Holding: The Court held that a state court may not order a veteran to indemnify an ex-spouse for reductions in the ex-spouse’s share of military retirement pay caused by the veteran’s waiver to receive disability benefits.
- Prevents courts from ordering veterans to reimburse ex-spouses for waived retirement pay.
- Requires family courts to consider possible disability waivers when dividing assets or setting support.

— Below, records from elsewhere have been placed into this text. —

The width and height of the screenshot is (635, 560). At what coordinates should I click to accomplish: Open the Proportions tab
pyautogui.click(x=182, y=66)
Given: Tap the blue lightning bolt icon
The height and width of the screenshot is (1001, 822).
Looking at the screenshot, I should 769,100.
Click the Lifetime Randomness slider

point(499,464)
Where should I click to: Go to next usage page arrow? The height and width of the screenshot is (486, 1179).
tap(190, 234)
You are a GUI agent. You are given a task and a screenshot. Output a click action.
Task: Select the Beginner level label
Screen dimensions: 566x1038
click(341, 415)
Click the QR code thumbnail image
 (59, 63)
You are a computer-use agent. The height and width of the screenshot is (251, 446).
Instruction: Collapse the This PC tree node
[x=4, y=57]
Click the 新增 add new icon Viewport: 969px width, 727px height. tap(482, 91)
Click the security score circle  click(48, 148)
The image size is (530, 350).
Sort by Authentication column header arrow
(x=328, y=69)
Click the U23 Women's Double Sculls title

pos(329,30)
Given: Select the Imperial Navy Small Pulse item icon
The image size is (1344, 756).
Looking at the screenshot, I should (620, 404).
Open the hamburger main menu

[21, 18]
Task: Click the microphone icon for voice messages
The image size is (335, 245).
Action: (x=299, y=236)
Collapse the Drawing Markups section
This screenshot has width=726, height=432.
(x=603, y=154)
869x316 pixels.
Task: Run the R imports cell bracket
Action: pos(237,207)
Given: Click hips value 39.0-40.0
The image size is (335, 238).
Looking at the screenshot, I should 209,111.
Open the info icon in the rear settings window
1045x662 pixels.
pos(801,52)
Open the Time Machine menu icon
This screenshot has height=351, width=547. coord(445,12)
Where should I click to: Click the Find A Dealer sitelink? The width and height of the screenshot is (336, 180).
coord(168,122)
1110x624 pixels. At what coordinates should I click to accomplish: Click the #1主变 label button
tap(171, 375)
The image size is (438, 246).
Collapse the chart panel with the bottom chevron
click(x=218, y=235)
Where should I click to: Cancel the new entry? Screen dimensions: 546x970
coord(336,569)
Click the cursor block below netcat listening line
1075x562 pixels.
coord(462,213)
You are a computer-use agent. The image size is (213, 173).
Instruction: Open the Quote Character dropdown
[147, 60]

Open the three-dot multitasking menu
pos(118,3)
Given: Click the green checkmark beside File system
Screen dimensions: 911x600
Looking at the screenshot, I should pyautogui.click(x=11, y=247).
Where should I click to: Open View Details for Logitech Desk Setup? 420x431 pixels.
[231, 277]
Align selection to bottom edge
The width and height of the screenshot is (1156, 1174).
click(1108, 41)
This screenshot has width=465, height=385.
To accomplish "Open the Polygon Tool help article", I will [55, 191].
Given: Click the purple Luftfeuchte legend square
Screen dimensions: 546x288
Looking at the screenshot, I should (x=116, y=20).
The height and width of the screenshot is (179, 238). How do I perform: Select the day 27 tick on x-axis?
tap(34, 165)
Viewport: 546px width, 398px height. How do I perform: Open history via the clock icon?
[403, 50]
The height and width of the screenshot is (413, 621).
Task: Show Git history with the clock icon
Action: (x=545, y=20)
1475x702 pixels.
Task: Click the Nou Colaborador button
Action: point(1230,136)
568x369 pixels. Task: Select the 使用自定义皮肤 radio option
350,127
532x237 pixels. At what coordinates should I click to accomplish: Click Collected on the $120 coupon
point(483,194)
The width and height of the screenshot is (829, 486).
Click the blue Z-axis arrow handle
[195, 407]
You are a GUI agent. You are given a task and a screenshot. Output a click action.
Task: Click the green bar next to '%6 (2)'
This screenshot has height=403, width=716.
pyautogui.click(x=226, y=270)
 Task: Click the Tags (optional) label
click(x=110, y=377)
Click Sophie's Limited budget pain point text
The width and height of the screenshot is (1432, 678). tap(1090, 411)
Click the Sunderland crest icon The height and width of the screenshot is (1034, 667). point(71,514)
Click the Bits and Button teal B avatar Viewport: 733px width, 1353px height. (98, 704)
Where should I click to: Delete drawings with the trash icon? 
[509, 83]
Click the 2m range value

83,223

- Protects federally excluded disability benefits from state-ordered recovery.
Summary
Background
John Howell, an Air Force veteran, and his ex-wife Sandra divorced after agreeing that she would receive 50% of his future military retirement pay. Years later the Department of Veterans Affairs found John partially disabled. To receive disability benefits, federal law required John to give up (waive) a portion of his retirement pay, which reduced Sandra’s monthly share. Sandra asked an Arizona court to require John to make her whole for that loss, and Arizona’s courts ordered and affirmed reimbursement to her.
Reasoning
The Court addressed whether a state can order a veteran to reimburse an ex-spouse for the portion of retirement pay the veteran waived to get disability benefits. The Court relied on federal law and its earlier Mansell decision. Federal law allows states to divide military retirement pay in divorce but explicitly excludes amounts a veteran must waive to receive disability benefits. The Court held that state reimbursement orders effectively award the federally excluded portion and are therefore pre-empted by federal law. The Court reversed the Arizona decision and said family courts may not force veterans to indemnify ex-spouses for waived retirement pay.
Real world impact
This ruling means divorced spouses cannot collect from a veteran for retirement pay the veteran surrendered to receive disability benefits. Family courts can still account for the possibility of future waivers when dividing assets or setting support, but they cannot order dollar-for-dollar reimbursement tied to the federally excluded portion. The decision resolves conflicting state court rulings on this issue and protects federally defined disability benefits from state override.
Dissents or concurrances
Justice Thomas joined the judgment but disagreed with part of the Court’s explanation about the broad “purposes and objectives” basis for pre-emption, calling that framework illegitimate while not changing the outcome.